- **What you should do**
Rewrite every line of the items below as a numbered list, skipping blank lines and omitting the pictures.

- **Rows showing where targets appear**
'''

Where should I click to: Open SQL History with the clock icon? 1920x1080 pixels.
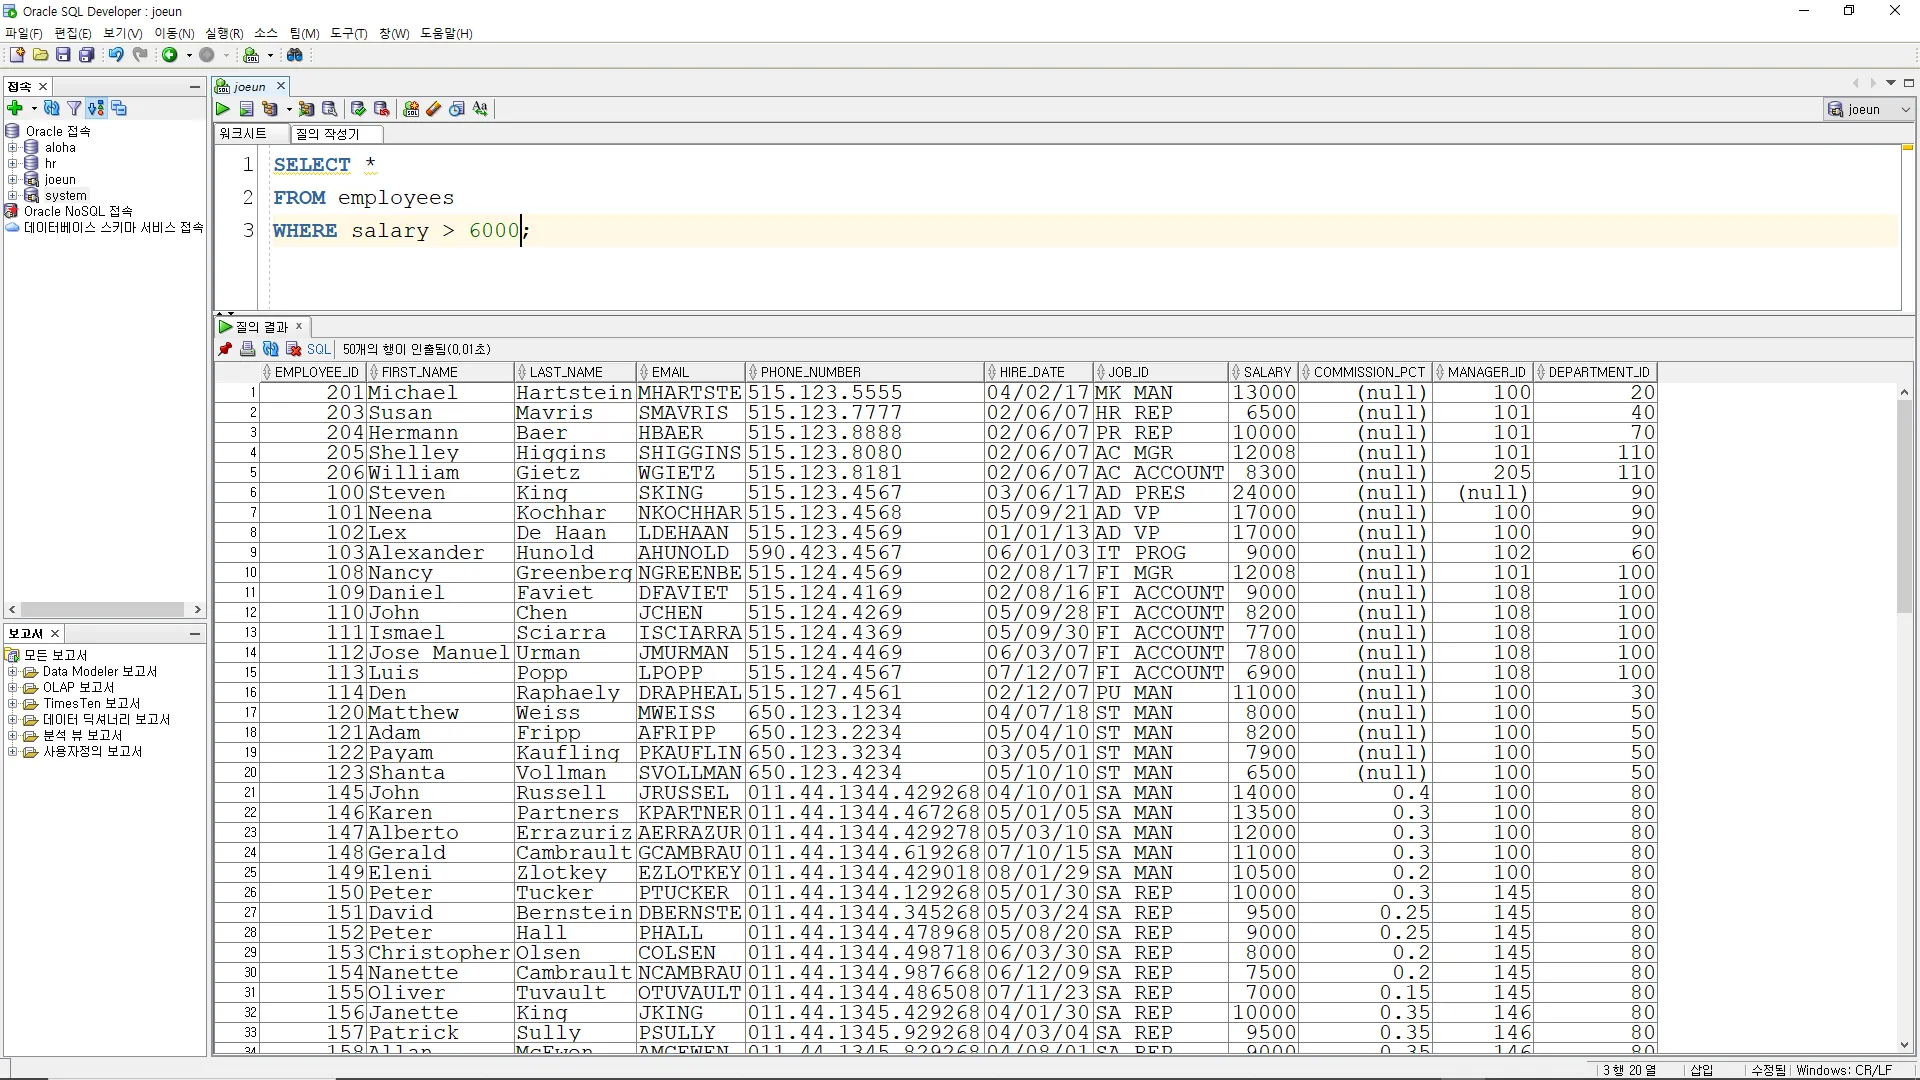click(457, 109)
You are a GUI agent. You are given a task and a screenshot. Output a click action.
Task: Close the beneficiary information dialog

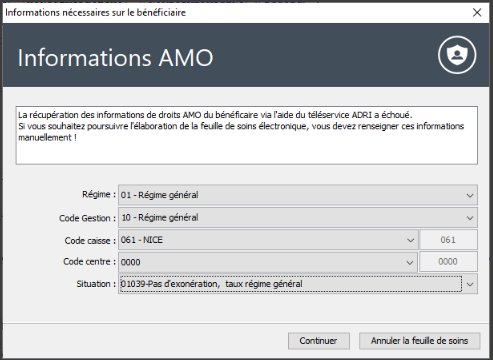pos(477,12)
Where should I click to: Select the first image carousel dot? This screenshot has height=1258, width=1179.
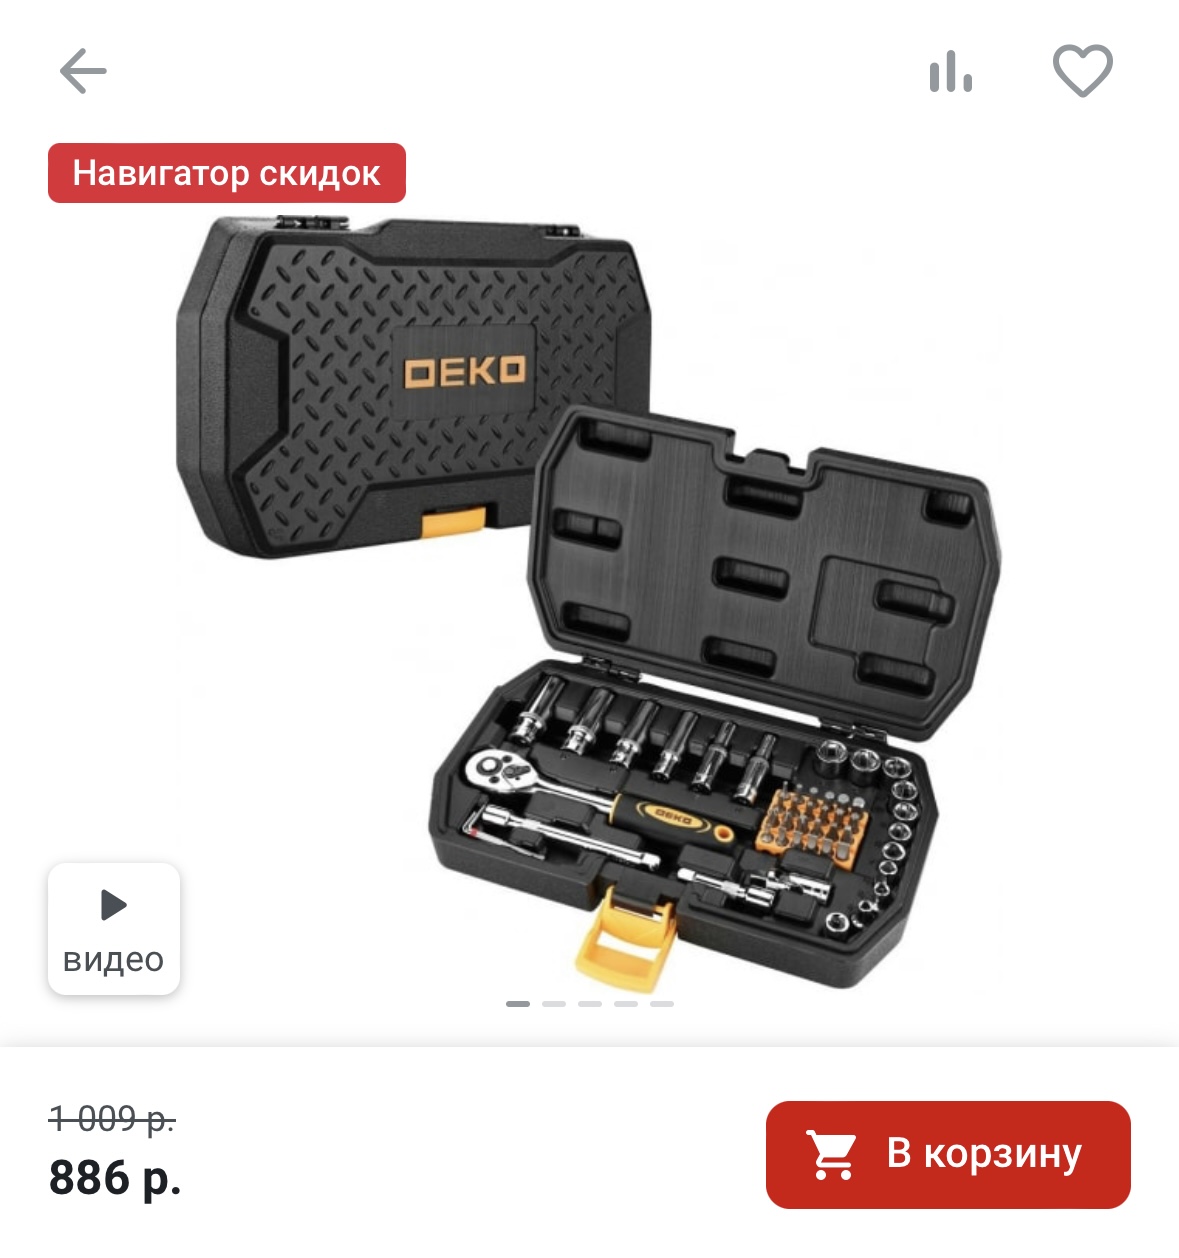[518, 1003]
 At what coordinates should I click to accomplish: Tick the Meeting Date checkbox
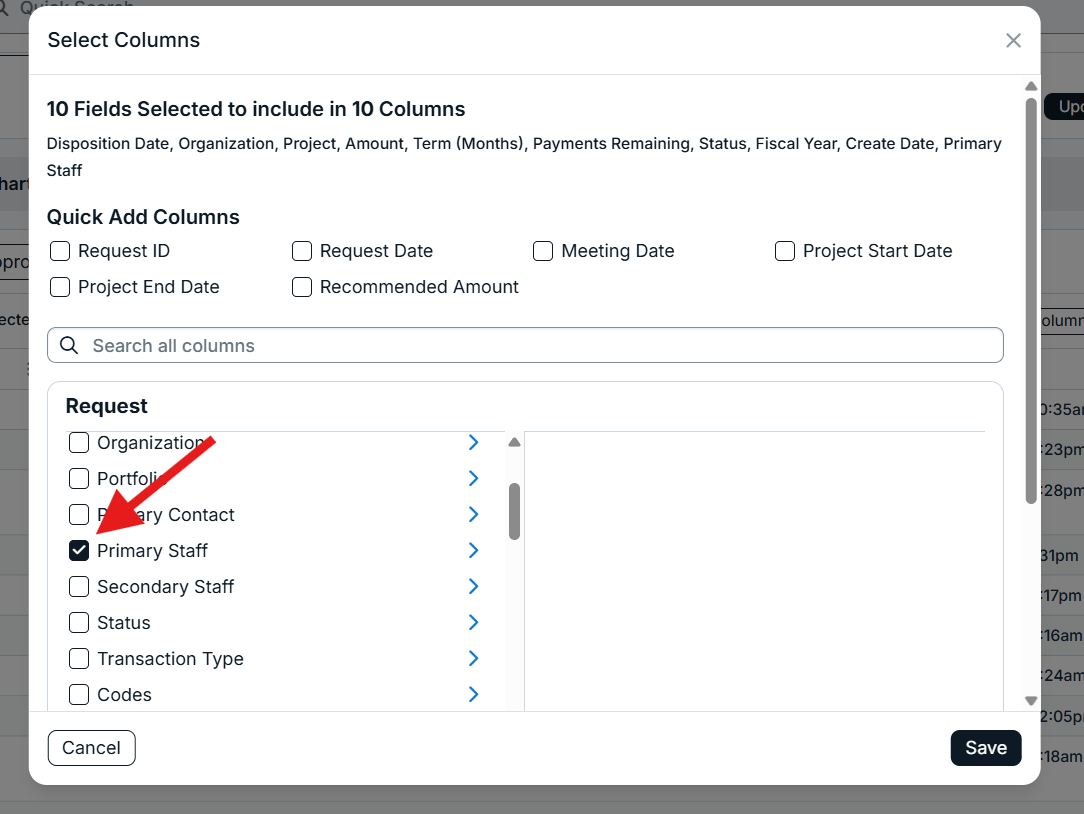coord(543,251)
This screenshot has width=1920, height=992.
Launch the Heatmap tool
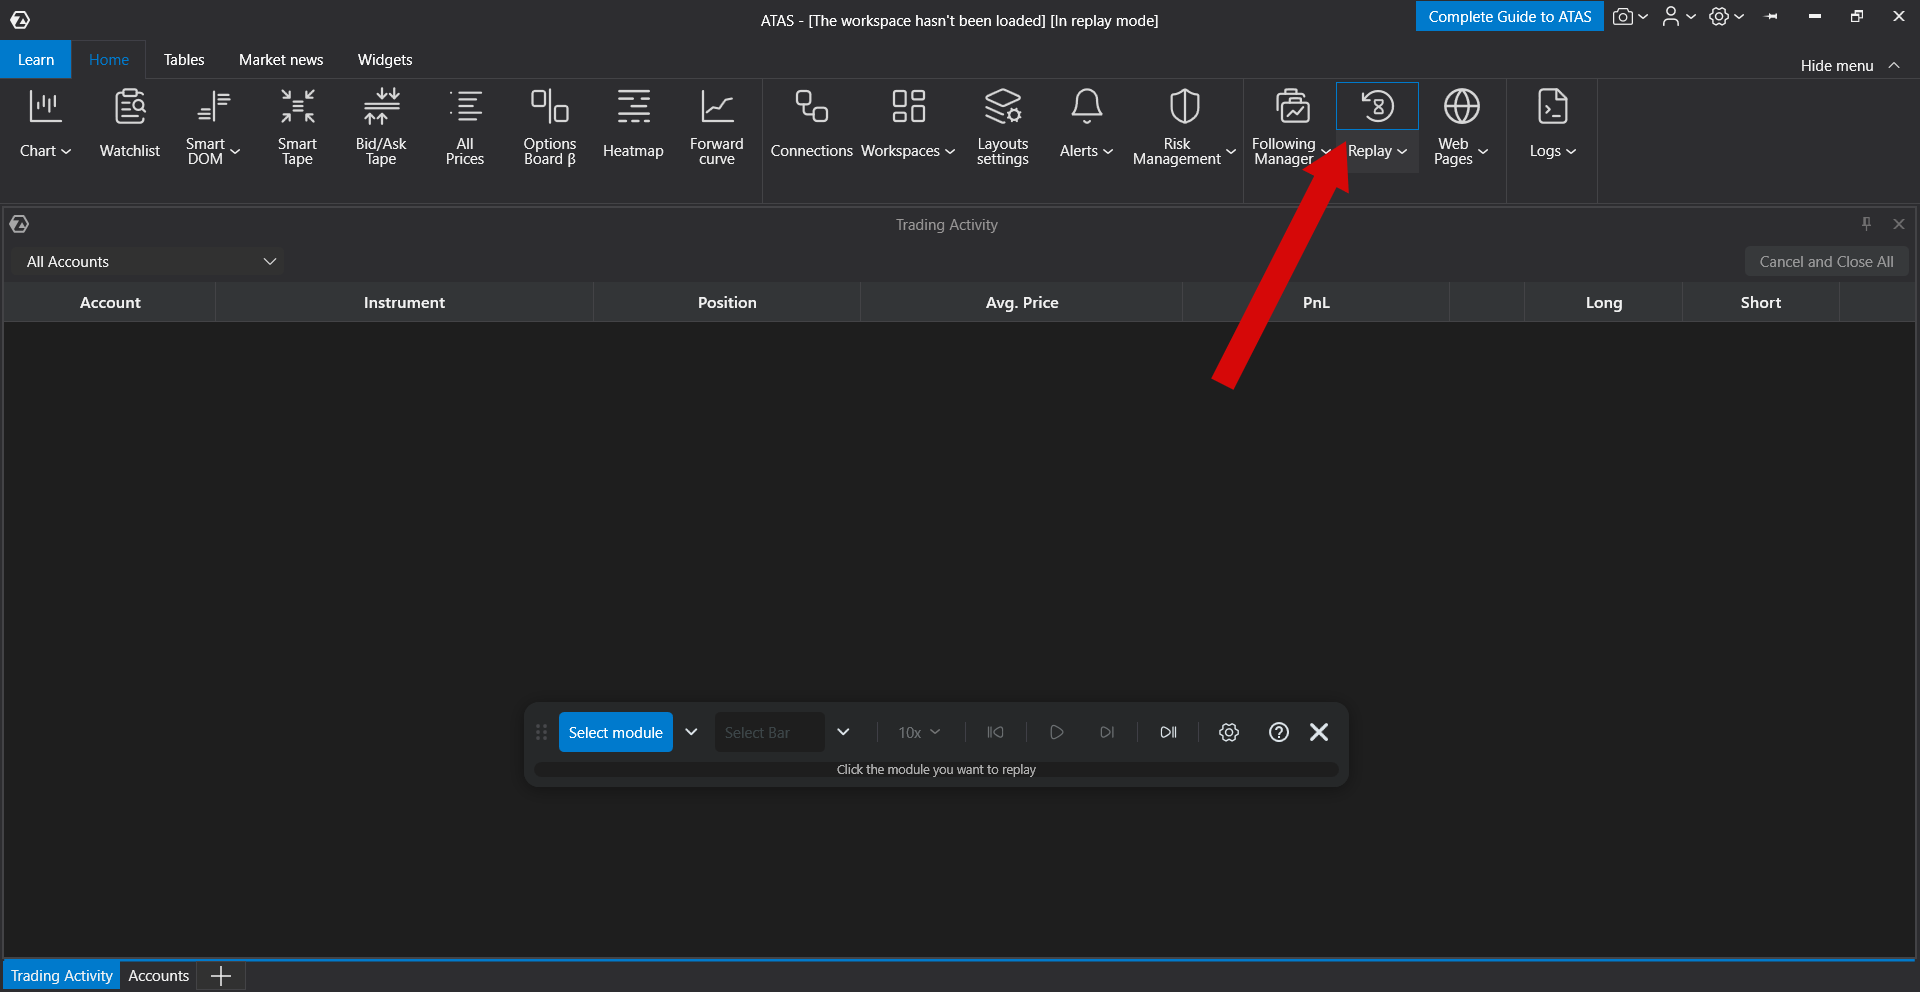(x=633, y=127)
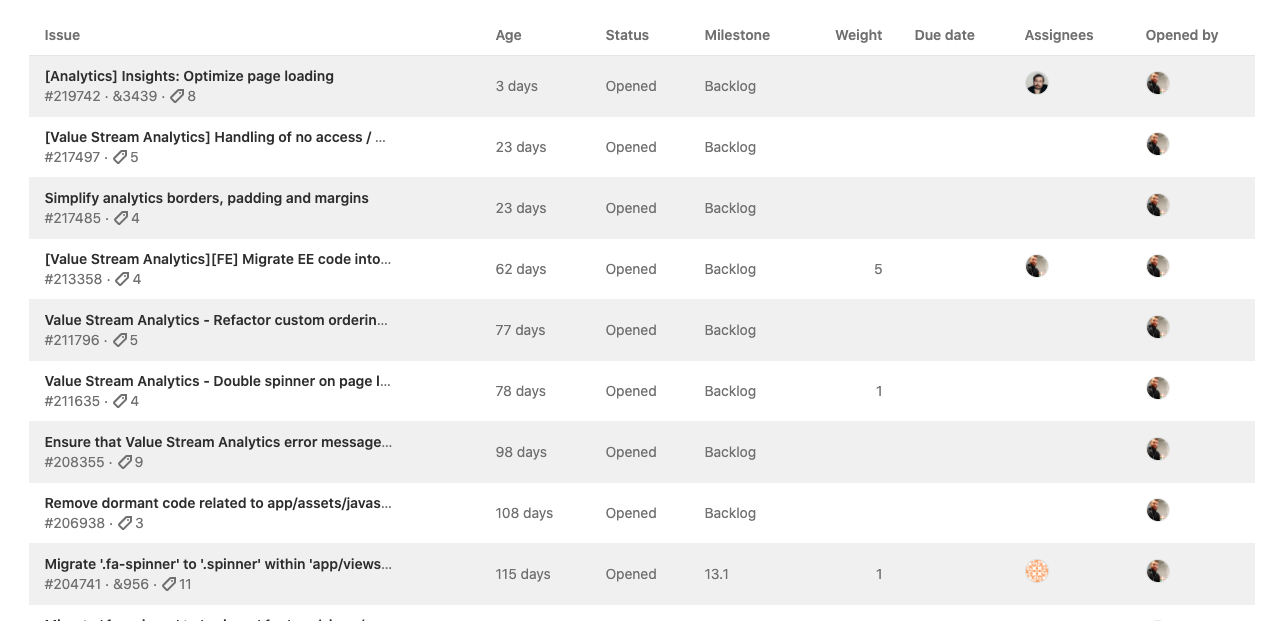Select the labels icon next to #204741
Screen dimensions: 1282x621
click(170, 584)
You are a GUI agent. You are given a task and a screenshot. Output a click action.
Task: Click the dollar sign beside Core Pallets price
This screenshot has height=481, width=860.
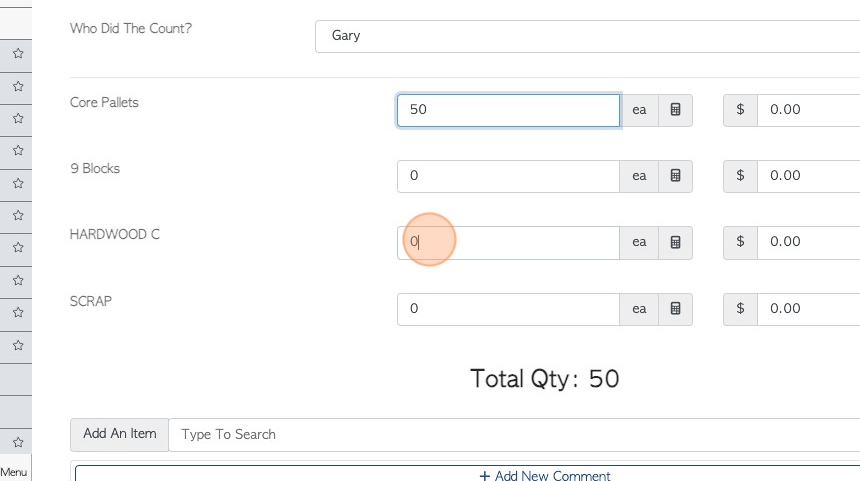pyautogui.click(x=740, y=110)
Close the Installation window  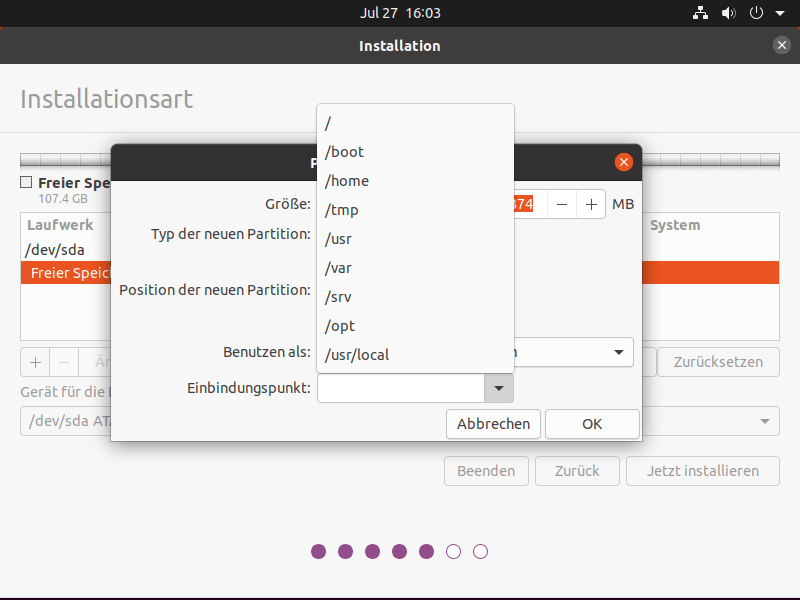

'''

- **Answer below**
1. Where should I click to: Open SQL History with the clock icon? 1920x1080 pixels.
2. click(457, 109)
3. You are a GUI agent. You are given a task and a screenshot. Output a click action.
4. Task: Close the beneficiary information dialog
5. pos(477,12)
6. Where should I click to: Select the first image carousel dot? This screenshot has height=1258, width=1179.
7. [518, 1003]
8.  At what coordinates should I click to accomplish: Tick the Meeting Date checkbox
9. coord(543,251)
10. This screenshot has width=1920, height=992.
11. Launch the Heatmap tool
12. (x=633, y=127)
13. Select the labels icon next to #204741
14. Screen dimensions: 1282x621
15. click(170, 584)
16. You are a GUI agent. You are given a task and a screenshot. Output a click action.
17. Task: Click the dollar sign beside Core Pallets price
18. This screenshot has height=481, width=860.
19. pyautogui.click(x=740, y=110)
20. Close the Installation window  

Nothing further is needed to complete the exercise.